L’appareil gastro-intestinal (GI) est très sensible à l’adrénaline, l’hormone sécrétée lorsqu’on est agité, qu’on a peur ou qu’on est anxieux, ainsi qu’à d’autres hormones. Le changement du taux d’hormones chez les femmes influence aussi le tractus gastro-intestinal, donc les symptômes du SII peuvent s’aggraver à des moments précis pendant le cycle menstruel. Comme les hormones influencent la durée de transit des aliments à travers le tube digestif, ceci pourrait expliquer la prédominance du SII chez les femmes, bien que les données probantes font défaut.

Il est important de noter que puisqu’il n’existe aucune preuve définitive sur la cause du SII, de nombreuses « causes » possibles qui ont été promues et des « remèdes » qui ont été publiés par rapport à ce syndrome ne sont que de simples spéculations.

 

Gestion

Le tractus gastro-intestinal est un système extrêmement complexe, influencé par de nombreux nerfs et de nombreuses hormones. Il est clair que le type d’aliments consommés, la fréquence de la consommation et l’environnement dans lequel elle se produit, ainsi que divers médicaments ont un effet sur les sécrétions et la motilité de l’intestin.

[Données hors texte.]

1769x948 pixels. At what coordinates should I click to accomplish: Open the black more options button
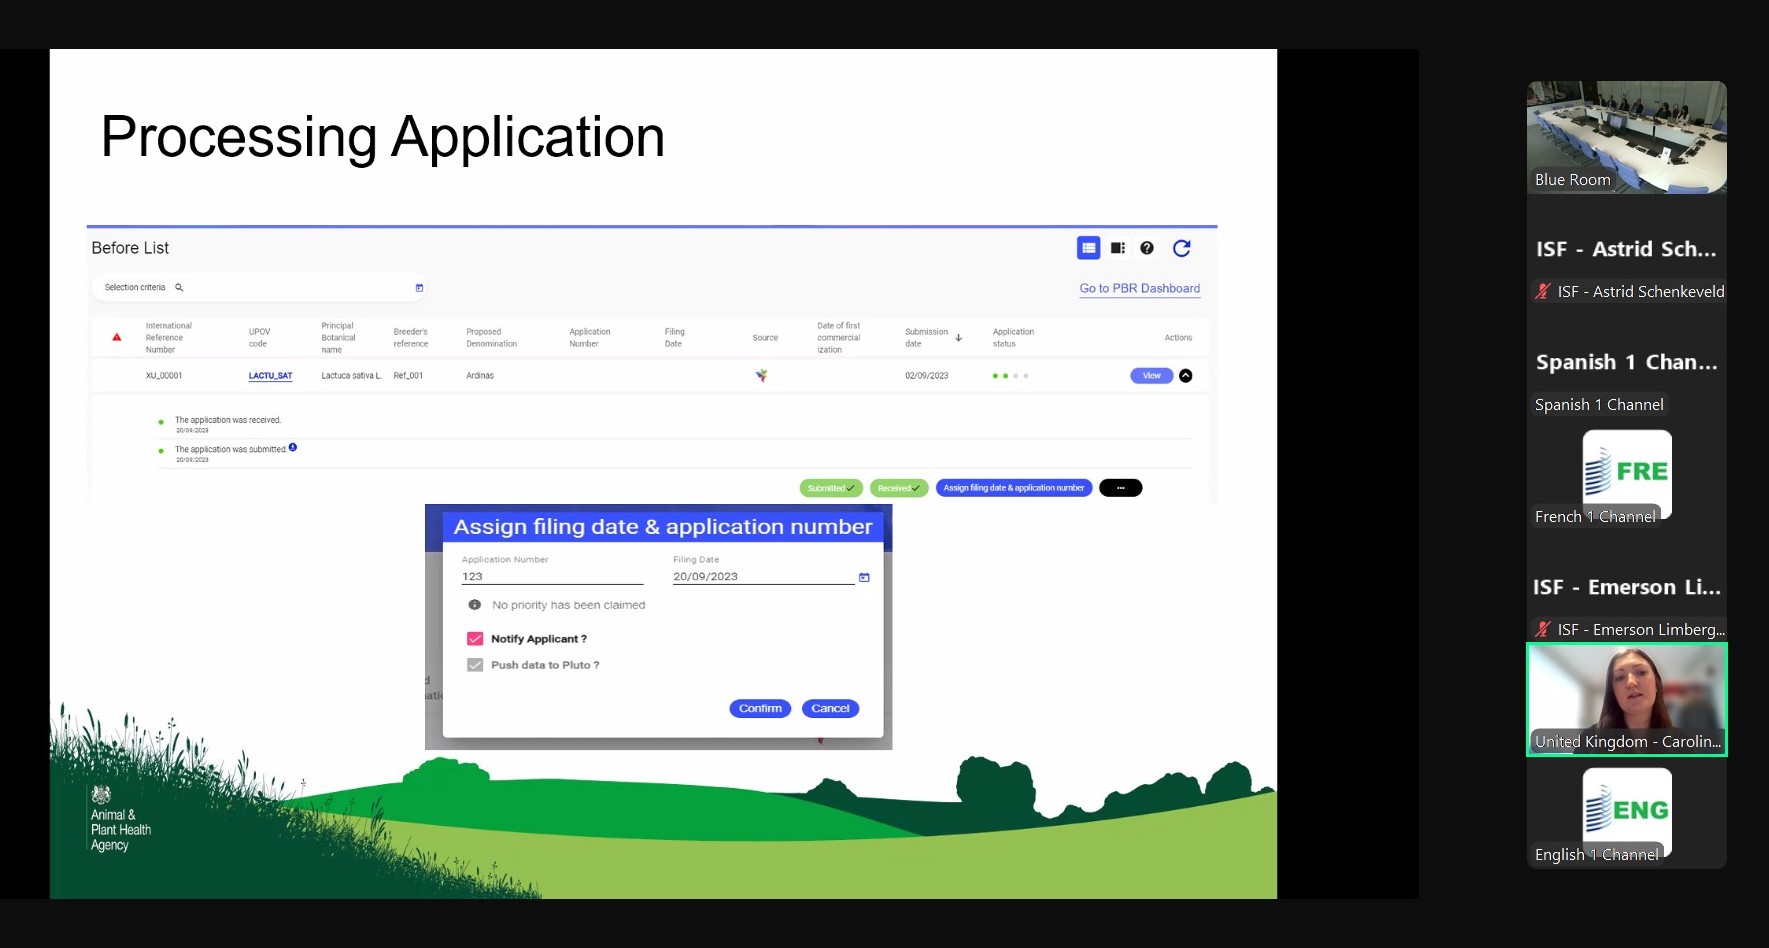click(x=1120, y=488)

L’aspect le plus important du traitement du SII est que les patients apprennent à reconnaître la nature de leurs symptômes spécifiques et tout facteur qui a le potentiel d’aggraver ou de déclencher ces symptômes. Il est également utile de reconnaître qu’il peut prendre du temps à l’intestin de reprendre un fonctionnement plus normal.

 

Modifications à l’alimentation et au mode de vie

L’intestin répond à la façon dont nous mangeons et à l’heure à laquelle nous mangeons. Il est donc important de consommer des repas réguliers, bien équilibrés et à portions modérées plutôt que d’avoir une alimentation irrégulière et variable. À l’occasion, les symptômes du SII s’améliorent si l’on prend suffisamment de temps pour manger régulièrement et suivre les routines de toilette.

Certains patients qui souffrent du SII affirment que les gras alimentaires ainsi que l’additif alimentaire, la GMS (glutamate monosodique), déclenchent des symptômes. D’autres patients constatent que leurs symptômes s’aggravent quand ils boivent beaucoup de liquide en mangeant. D’autres trouvent que consommer des fruits et des légumes cuits, plutôt que crus, réduit les symptômes du SII. Le patient aux prises avec le SII devrait éviter ou réduire la consommation de stimulants gastro-intestinaux comme la caféine, la nicotine et l’alcool particulièrement si son symptôme principal est la diarrhée.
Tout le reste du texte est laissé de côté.